*** Opening of Dataset records ***

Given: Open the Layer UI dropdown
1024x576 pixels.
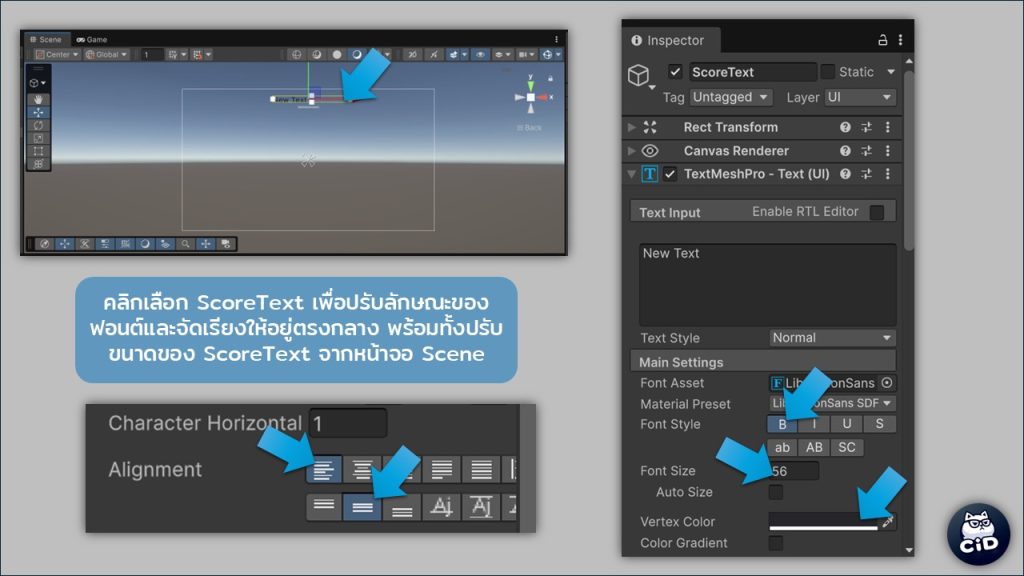Looking at the screenshot, I should click(859, 97).
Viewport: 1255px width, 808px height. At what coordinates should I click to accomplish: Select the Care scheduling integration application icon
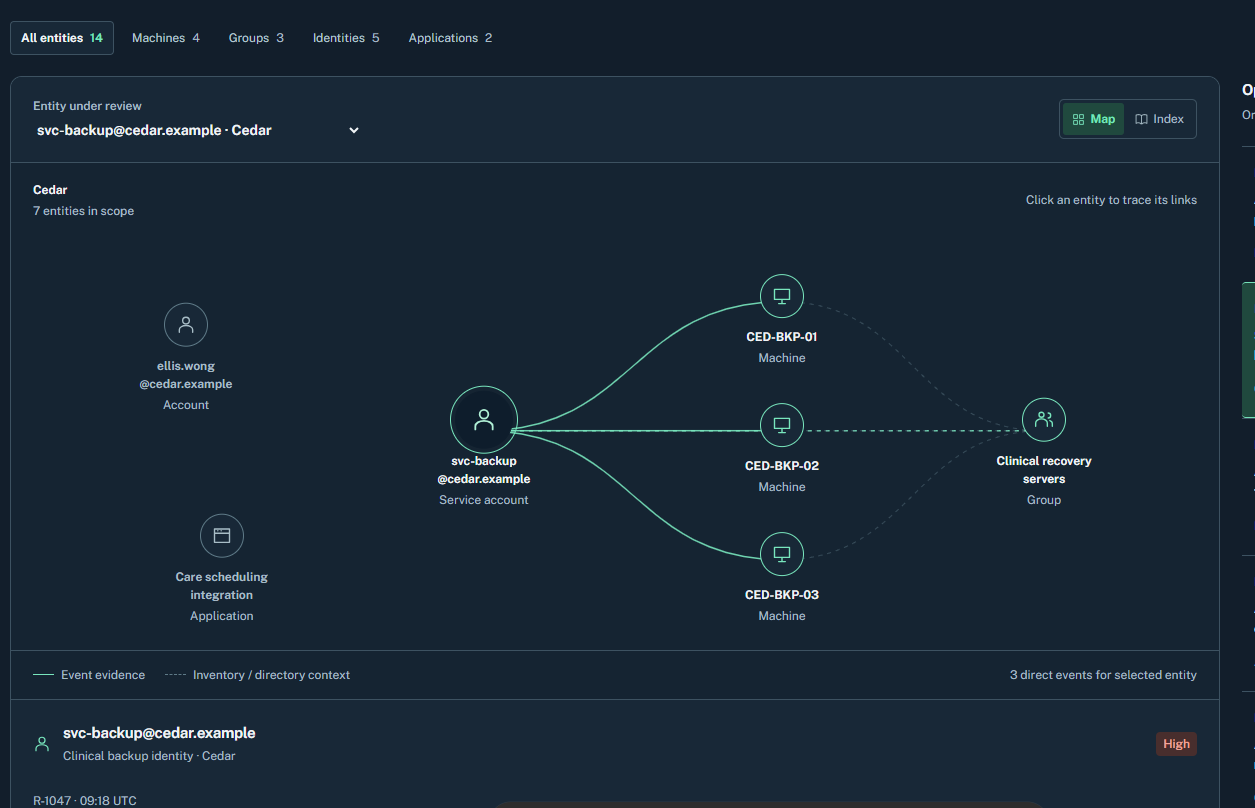(x=222, y=536)
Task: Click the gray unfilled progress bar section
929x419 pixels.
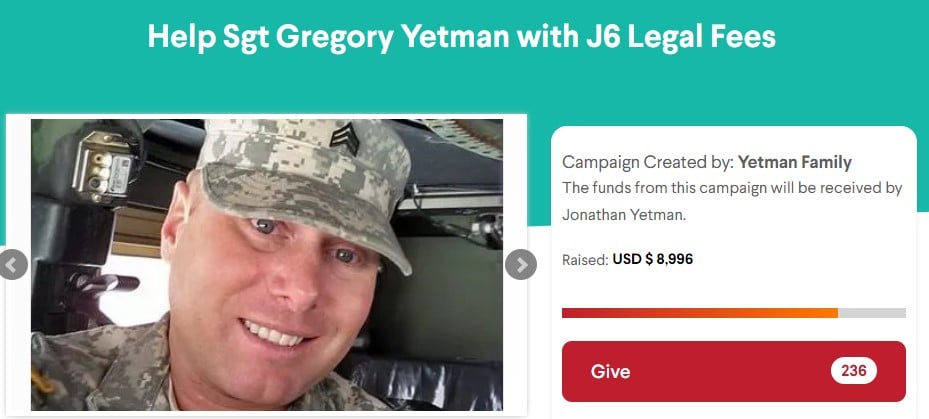Action: pyautogui.click(x=872, y=313)
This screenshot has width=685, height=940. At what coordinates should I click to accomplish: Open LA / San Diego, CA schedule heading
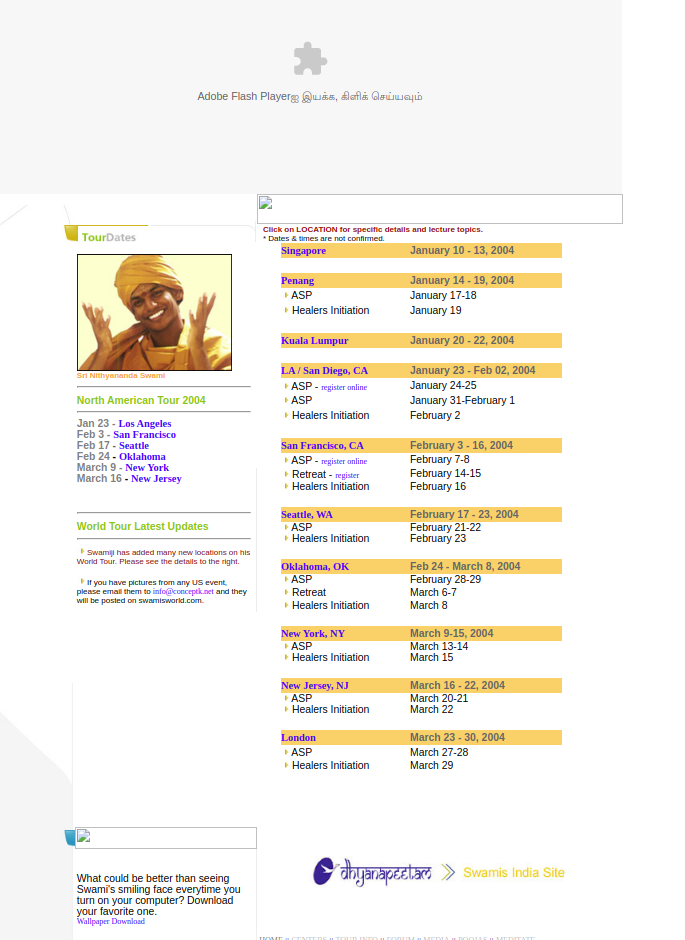(324, 371)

*** Close of Dataset records ***

**Exercise goal**
Return a verbatim transcription of the data, omitting all images.

**Expected output**
Given: Open the Layer UI dropdown
1024x576 pixels.
Looking at the screenshot, I should click(859, 97).
Viewport: 1255px width, 808px height. At what coordinates should I click to accomplish: Select the Care scheduling integration application icon
(x=222, y=536)
Task: Click the gray unfilled progress bar section
929x419 pixels.
Action: pyautogui.click(x=872, y=313)
This screenshot has width=685, height=940. At what coordinates should I click to accomplish: Open LA / San Diego, CA schedule heading
(324, 371)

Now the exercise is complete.